Which brings us to the upcoming ad campaign to sell the Resource Super Profits Tax. There’s been much debate over this, with the Opposition crowing that Kevin Rudd went back on his statement that government advertising was a cancer on democracy, and the Government pointing out that John Howard spent enough taxpayer money on political advertising to feed Kim Beazley for several months, and the Opposition claiming Rudd was raiding the public purse in his desperation to cling to power, and the Government claiming that the Opposition should shut its ugly face, and the political waltz continuing on and on.
But we don’t care about any of that. Just make sure the campaign is top-notch, and we’ll happily stump up the dosh. And what that means, in particular, is that when it hits our screens we do NOT want to see:
— fly-on-the-wall footage of everyday Australians boosting their superannuation with mining tax receipts;
— emotional piano noodling;
— lists of resource taxation benefits under the heading FACTS, superimposed one by one to loud metallic clangs over a freeze frame of an open-cut coal mine;
— joyful soot-faced miners shaking hands with Martin Ferguson.
And equally, there are a few things we definitely DO want to see, such as:
— Julia Gillard in a catsuit, swinging on a rope into a Minerals Council conference to scoop up everyone’s wallets and toss them into a grateful crowd of working families;
— Kevin Rudd sitting casually on a desk, saying, "As a Prime Minister, and a dad, I know a few things about cancers on democracy. And here’s one of the biggest"; followed by a cartoon interior of a human body where little Tony Abbott-shaped tumours sprout on the lungs and intestines;
— Montages of Labor frontbenchers working out to the Choirboys’ "Run to Paradise";
— Shots of a carpet warehouse with the Prime Minister screaming that he’s gone crazy.
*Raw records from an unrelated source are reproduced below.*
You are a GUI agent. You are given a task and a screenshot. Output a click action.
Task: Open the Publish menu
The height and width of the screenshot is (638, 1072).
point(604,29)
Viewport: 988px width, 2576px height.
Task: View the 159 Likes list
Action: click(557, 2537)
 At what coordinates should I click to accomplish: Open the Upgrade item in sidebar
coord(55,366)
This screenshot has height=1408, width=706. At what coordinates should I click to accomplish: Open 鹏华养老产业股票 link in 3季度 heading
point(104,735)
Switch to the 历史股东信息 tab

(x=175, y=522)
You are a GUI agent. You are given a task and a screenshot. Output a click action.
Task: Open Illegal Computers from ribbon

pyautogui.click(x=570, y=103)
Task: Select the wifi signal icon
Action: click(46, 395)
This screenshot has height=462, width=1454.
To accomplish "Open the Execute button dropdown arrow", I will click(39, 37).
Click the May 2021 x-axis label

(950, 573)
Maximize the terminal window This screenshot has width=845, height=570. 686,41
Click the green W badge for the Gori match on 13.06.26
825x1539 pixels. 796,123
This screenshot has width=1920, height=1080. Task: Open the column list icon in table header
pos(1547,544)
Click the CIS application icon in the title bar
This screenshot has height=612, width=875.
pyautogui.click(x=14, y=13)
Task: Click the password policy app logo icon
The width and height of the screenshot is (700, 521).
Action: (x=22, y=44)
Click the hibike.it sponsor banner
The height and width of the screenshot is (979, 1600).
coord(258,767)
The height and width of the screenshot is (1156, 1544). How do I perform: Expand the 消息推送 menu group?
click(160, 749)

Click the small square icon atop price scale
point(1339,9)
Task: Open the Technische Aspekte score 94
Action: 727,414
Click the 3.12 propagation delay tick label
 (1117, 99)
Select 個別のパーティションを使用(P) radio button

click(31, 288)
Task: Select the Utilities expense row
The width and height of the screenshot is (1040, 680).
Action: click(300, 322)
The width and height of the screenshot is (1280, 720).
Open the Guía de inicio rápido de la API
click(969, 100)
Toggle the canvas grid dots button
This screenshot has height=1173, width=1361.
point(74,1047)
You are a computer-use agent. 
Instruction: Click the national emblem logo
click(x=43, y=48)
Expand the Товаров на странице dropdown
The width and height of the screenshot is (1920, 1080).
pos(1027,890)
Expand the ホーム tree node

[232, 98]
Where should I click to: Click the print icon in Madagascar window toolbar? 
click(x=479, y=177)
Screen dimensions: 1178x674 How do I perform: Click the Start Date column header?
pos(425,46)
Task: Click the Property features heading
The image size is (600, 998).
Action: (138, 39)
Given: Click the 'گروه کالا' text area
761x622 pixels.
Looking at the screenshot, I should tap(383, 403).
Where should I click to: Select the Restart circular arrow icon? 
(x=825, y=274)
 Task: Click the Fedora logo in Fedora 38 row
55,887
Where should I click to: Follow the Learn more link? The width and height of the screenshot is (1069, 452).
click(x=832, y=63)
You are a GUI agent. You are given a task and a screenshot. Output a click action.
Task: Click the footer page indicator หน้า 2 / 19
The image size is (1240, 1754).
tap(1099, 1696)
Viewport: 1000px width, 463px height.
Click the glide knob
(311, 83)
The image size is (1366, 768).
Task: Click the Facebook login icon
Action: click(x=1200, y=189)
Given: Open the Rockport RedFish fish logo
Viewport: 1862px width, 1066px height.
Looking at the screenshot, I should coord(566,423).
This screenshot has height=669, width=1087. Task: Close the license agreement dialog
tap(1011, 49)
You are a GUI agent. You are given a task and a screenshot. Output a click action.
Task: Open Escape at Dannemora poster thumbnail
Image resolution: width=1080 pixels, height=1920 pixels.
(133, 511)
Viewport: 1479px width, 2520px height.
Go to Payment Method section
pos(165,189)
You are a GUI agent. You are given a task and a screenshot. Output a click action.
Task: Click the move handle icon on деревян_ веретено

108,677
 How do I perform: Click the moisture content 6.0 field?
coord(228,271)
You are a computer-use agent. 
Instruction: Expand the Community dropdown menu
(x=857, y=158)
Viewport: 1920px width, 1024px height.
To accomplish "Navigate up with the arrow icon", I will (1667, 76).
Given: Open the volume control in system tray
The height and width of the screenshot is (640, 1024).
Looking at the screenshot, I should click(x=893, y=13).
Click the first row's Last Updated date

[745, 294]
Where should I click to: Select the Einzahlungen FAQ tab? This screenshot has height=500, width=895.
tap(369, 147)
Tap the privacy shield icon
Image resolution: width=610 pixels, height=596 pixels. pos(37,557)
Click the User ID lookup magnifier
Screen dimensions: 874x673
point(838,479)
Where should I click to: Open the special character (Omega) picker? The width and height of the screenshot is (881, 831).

There are other elements that could well be included, of course — long mountainside tracking shots, half-naked women in big sunglasses, Snuggies — but the main requirements are the above.
Right now, when the Government gets up the courage to shamelessly corrupt the ideals which helped it get into office by launching a major advertising offensive, we end up with sappy, vapid swamp-dribble like the current health reforms ads. Which is a damn shame. It’s always the same: pleasant, soothing voiceover; reassuring footage of friendly nurses helping smiling patients; twiddly acoustic guitar. The message, of course, is supposed to be: vote for us, the only party that can guarantee a non-threatening folksy soundtrack to your next hip replacement.
But equally inevitably, the message we actually receive is: vote for us, the only party who will put you to sleep and pour golden syrup over your face while you’re unconscious.
And yet just think of what that ad campaign could have been: a screeching siren, an ambulance rushing through a cold, rainy Canberra night. A scene of carnage and misery, a five-car pile-up. Severed limbs cartwheeling through the air in slow-motion. Screams of the wounded ringing all around. A crash zoom in to the rear doors of the ambulance, which swing open with a crashing chord, and inside, Paramedic Kevin Rudd gazes coolly down the camera, reaches out a firm, caring hand, and drawls, "We need 100cc of restructured health funding … STAT!" Blackout.
How good would that be? How confident would you feel in Rudd’s ability to transform healthcare in this country? How excited would you be about health reform?
And most importantly, how happy would you be that your tax dollars are going towards this kind of brilliantly crafted, Bruckheimer-esque endeavour?
The ball’s in your court, Kevin. You can put out dull, soporific advertising like all the other governments, or you can blow our minds. With a bit of razzle, a smidgen of dazzle, and maybe a quick demonstration by the ShamWow guy of how a super profits tax can soak up ALL our public debt, we can make our publicly funded political advertising a thing of beauty.
We’re ready to buy, Kevin. Come on and sell. After all, your prime ministership is for a limited time only.